The association considers 18 of the 1,100 Lexin wells now under its custody as high risk. Herald said all of the high-risk wells have been shut down and the pipelines have been purged of sour gas.

One of those wells is less than two kilometres from Calgary’s southeast neighbourhood of Auburn Bay, while another is four kilometres from South Health Campus, a major city hospital.

More than 3,000 barrels of sour gas were released from a well about seven kilometres from the hospital in 2014 after a tubing failure below the surface. The regulator said the failure caused numerous odour complaints — sour gas smells like rotten eggs — but that it didn’t trigger evacuations or impact wildlife and water.

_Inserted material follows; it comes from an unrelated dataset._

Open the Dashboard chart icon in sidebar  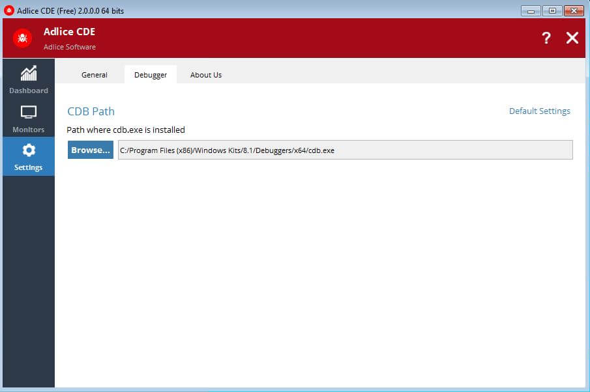coord(28,73)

According to Lexin, sour gas wells could be struck by a vehicle, which could hurt or kill the driver and cause toxic gas to spill into the atmosphere, posing fire risks and hazards for nearby populations.

Smith wrote in his affidavit, filed as part of litigation involving Lexin subsidiaries, that the company’s oil and gas wells are hit by farmers three to five times a year.

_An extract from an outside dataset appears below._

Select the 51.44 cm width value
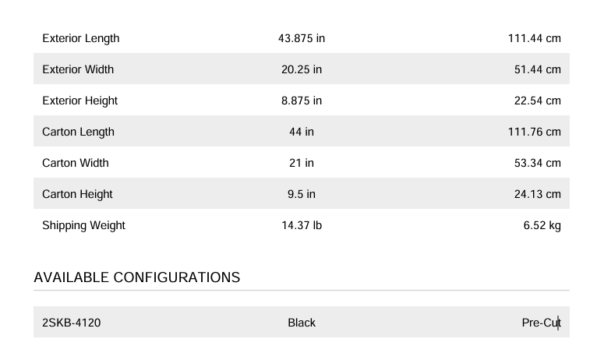Viewport: 590px width, 346px height. click(x=538, y=69)
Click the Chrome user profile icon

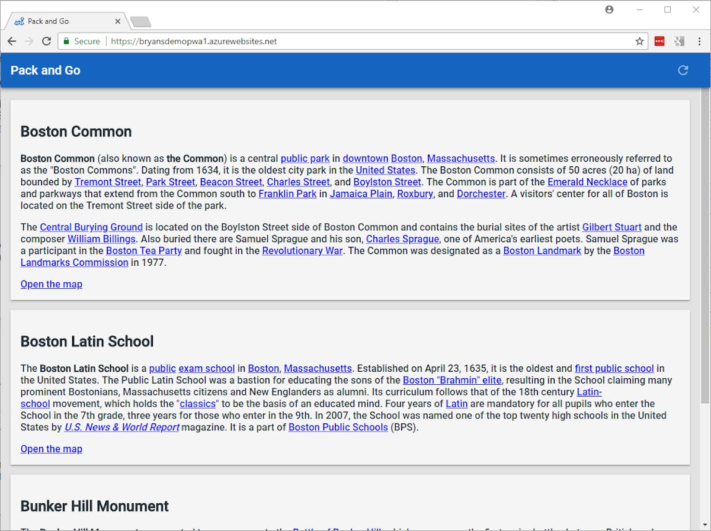click(609, 9)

Two former Lexin workers said they believe the orphan well group or the regulator should plug and seal the high-risk sour gas wells, taking them out of production for good, due to the risks.

“As field and gas plant operators, we’re highly trained in what we do and it takes years to get familiar with the locations and familiar with your equipment,” said one source.

“It would be a huge stretch for them (the regulator and association) to step in, in an emergency situation, and respond as well as we could have as employees.”

In an interview before Lexin was forced into receivership, Herald said it was too early to determine whether the high-risk wells would be plugged and permanently sealed, adding some could be transferred to other operators.

“We’ll make plans to make sure those wells are safe,” he said.

According to the energy regulator, a remote monitoring system is in place to detect sour gas leaks at Lexin wells. If there was a dangerous leak of sour gas, a contractor would be hired to respond to the emergency.

“If we believe there is a public safety threat or imminent risk to the environment, we will take immediate action to address the situation,” the regulator said in a statement.

The watchdog has hired a security company to conduct roving patrols of six high-risk sour gas wells near urban centres. The company spends 30 minutes at each site, checking for signs of vandalism, theft and operational mishaps, before moving to the next site.

The regulator has also inspected sour gas wells near Calgary and identified no concerns. Still, the watchdog said any removal of equipment — which has been reported at some Lexin sites — “could introduce an unacceptable risk to public safety or the environment.”

The regulator has obtained a court order banning Lexin from removing equipment from its properties.

The watchdog also suspended more than 200 licenses controlled by three Lexin affiliates — Jixin Energy Inc., LR Processing Ltd. and Notine Holdings Inc. — for failing to be capable of responding to emergencies.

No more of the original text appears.